• EXERCISE INSTRUCTIONS: Please rewrite the part of the records that opens with the line containing "How do I perform: Open" and runs through the end of the records, swapping "sidebar" for "side panel" and keeping everything else the same. Leave the pictures out of your answer.

• ENTRIES:
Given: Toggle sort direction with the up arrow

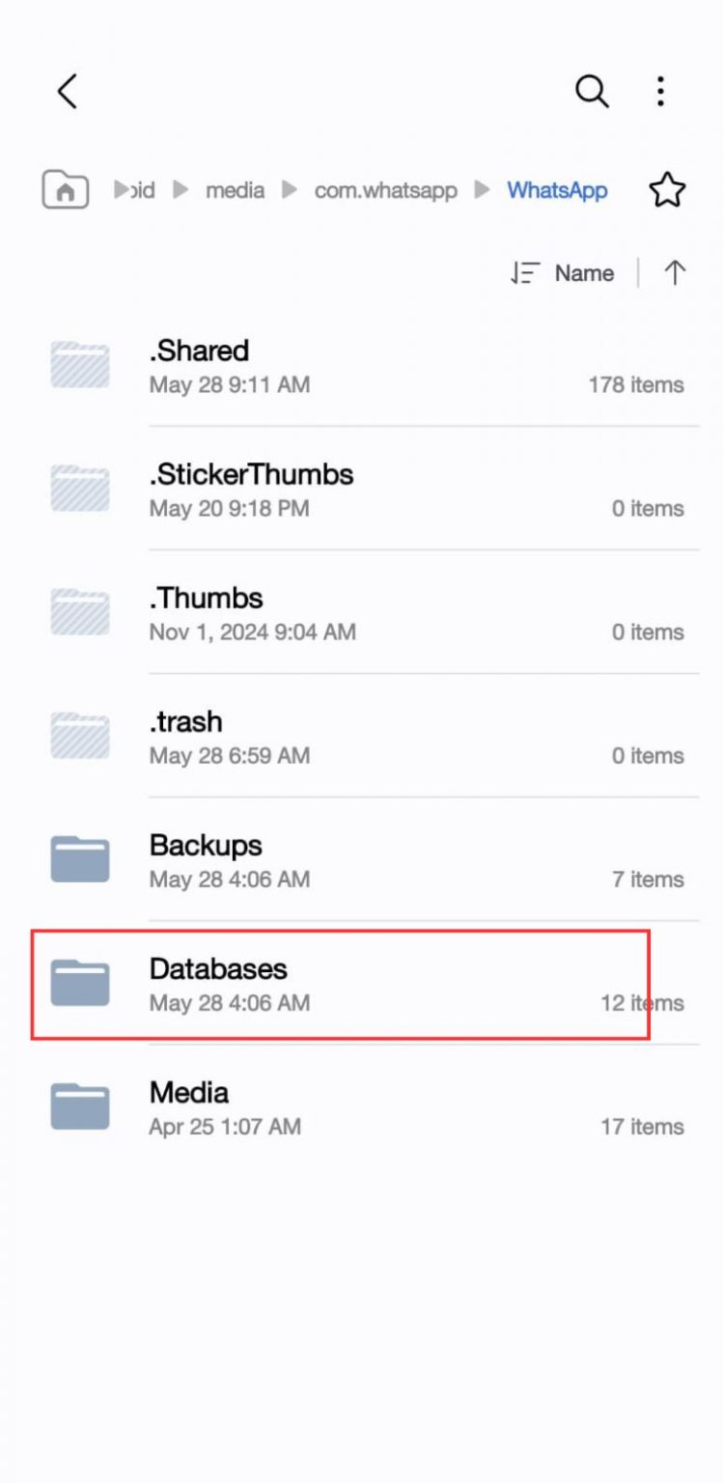Looking at the screenshot, I should pyautogui.click(x=675, y=273).
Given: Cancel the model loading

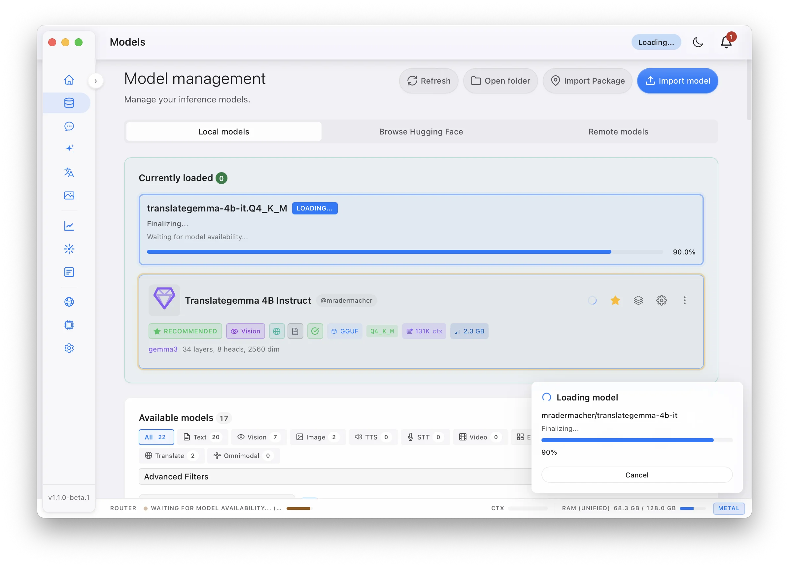Looking at the screenshot, I should pos(637,475).
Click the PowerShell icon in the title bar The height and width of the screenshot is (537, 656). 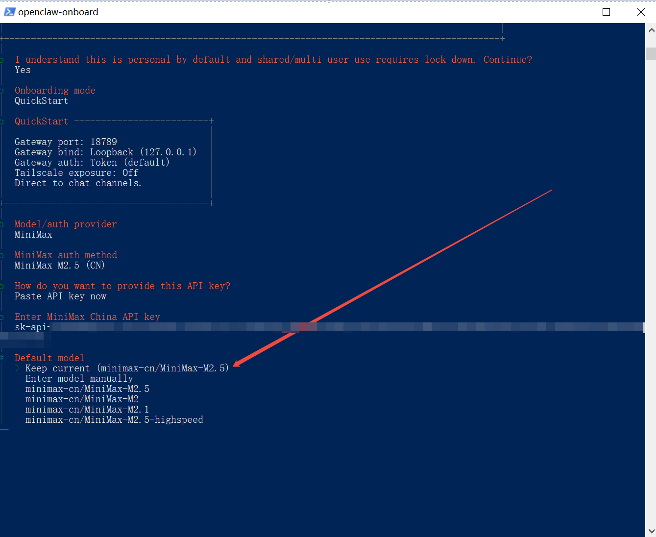click(x=9, y=12)
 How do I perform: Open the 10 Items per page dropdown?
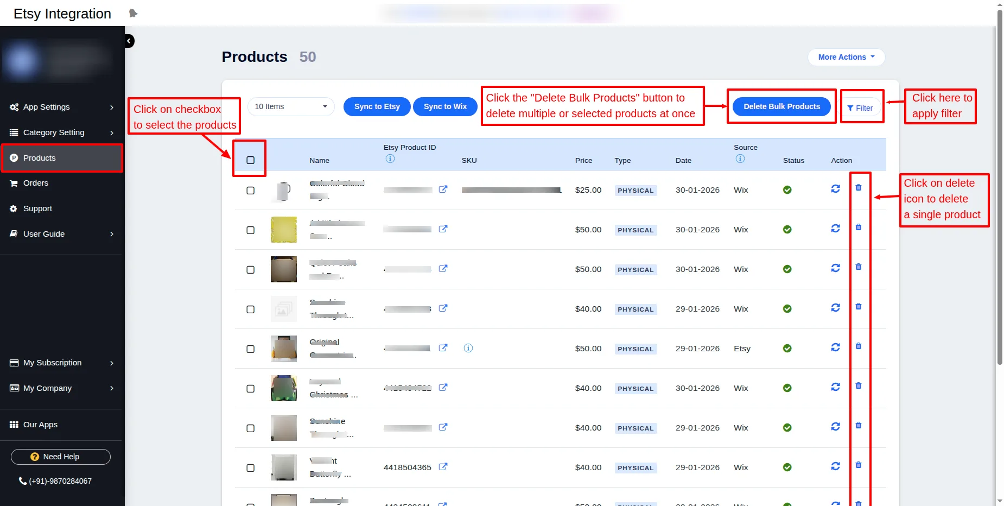pyautogui.click(x=291, y=106)
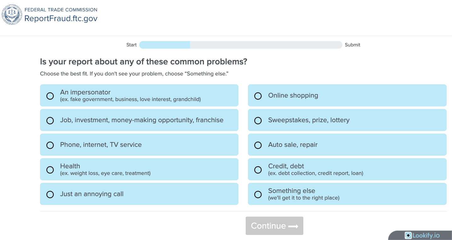
Task: Click the Start label of progress bar
Action: (x=131, y=45)
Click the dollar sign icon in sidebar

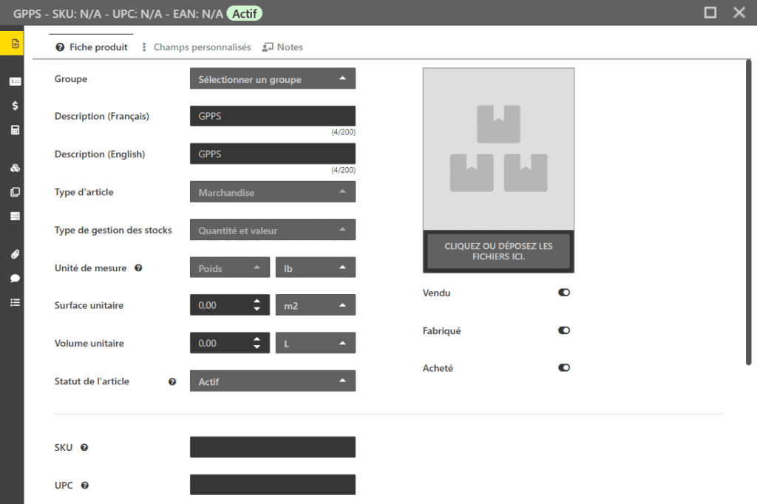15,106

• COMPLETE RESPONSE:
 How do I perform: Open the 10 Items per page dropdown?
pyautogui.click(x=291, y=106)
Task: Click the Start label of progress bar
Action: (x=131, y=45)
Click the dollar sign icon in side panel

15,106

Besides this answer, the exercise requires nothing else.